Some other parents would ask, "Why do Darryll's kids get to do that?" as if we had some special privilege. The truth was, we were simply exercising the same parental rights available to everyone.
Sometimes your freedom reminds people of their lack thereof. All the feedback we got when we started sharing our journey—it was mostly a defensive response. If this was a better pathway, then that would remind other parents that they could have thought of something different.
We had to learn that our educational choices weren't a judgment on others, but that's often how they were interpreted. So we became more selective about who we shared our story with.
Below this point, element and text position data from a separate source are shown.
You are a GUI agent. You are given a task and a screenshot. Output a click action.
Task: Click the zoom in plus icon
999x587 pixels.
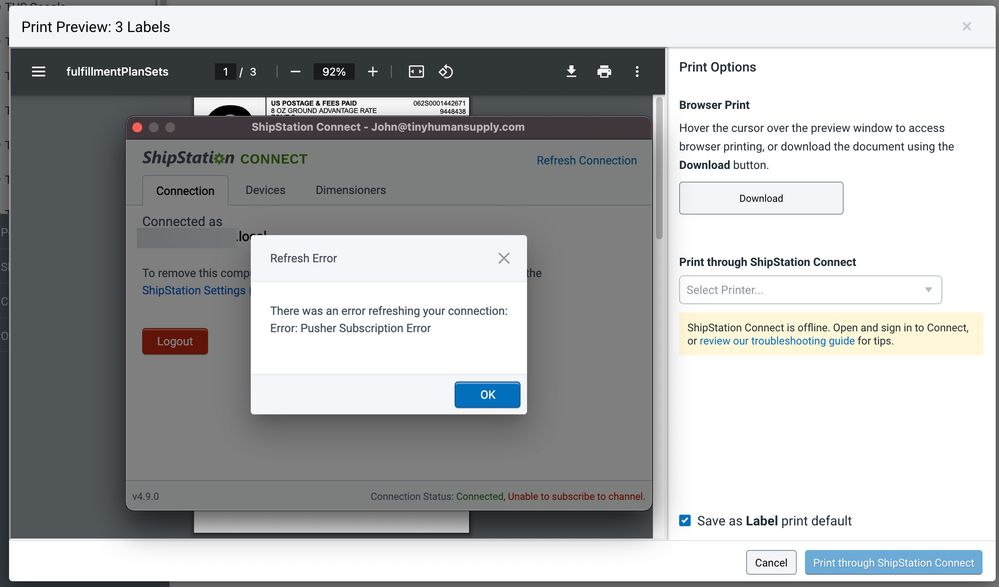[373, 72]
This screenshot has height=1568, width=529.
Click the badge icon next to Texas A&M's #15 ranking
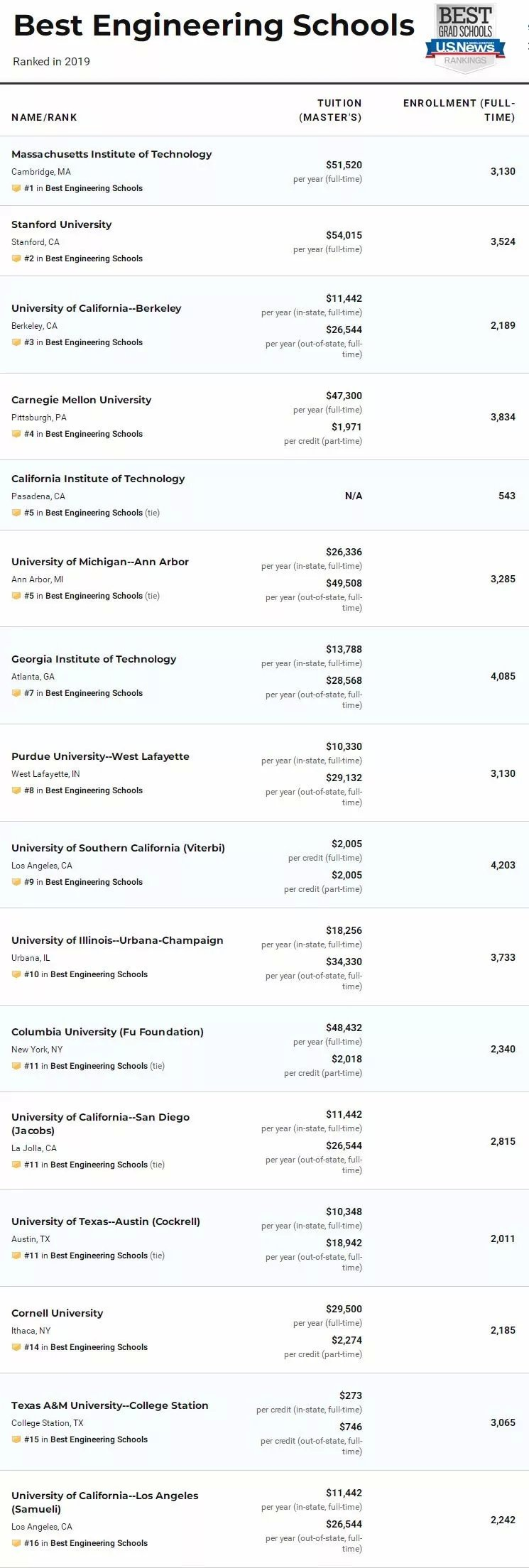[16, 1439]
From Personal Transformation to Educational Movement
Today, my kids have caught the entrepreneur bug. My daughter starts a new business every 90 days and burns through our money just as fast. But here's what matters: They're expressed. They're learning. And most importantly, they see that they have a say in their future.
They've learned something no curriculum could teach—they don't have to accept systems that don't serve them.
As someone who helps people turn their message into a movement, I realized I was living the exact principle I teach others. We had a message—that there are better ways to educate children. We had to overcome our own fear and social pressure to live that message authentically.
We're currently running a hybrid homeschooling model—lots of self-directed learning at home through real-world experiences, combined with traditional school enrollment where they participate in all the normal activities other children do.
Now they understand they have options. They've learned to think critically about systems and ask, "Is this serving me, or am I just serving this?"
Remember: "The mind when stretched never returns to its original form."
Once you see what's possible—once you witness your child thriving outside the traditional box—you can't unsee it. That's when real change happens. That's when a personal message becomes a movement.
The vulnerability required to pull your kids out of school is the same vulnerability required to speak your truth on stage or in the boardroom. Both require you to stop caring more about what others think than what you know is right.
Your Turn to Ask "What If?"
Start with one question. The same question that changed everything for our family:
"What if?"
What if there was a different way for your child to learn? What if it was actually one of the most empowering things you could do?
You don't have to overhaul everything tomorrow. Try a week-long educational trip. Pull them out for a meaningful family experience. See how it goes.
But most importantly, trust yourself. You know your child better than any system ever will.
The question isn't whether you can do this. The question is: Are you ready to discover what you and your kids are truly capable of when you stop accepting limitations that don't actually exist?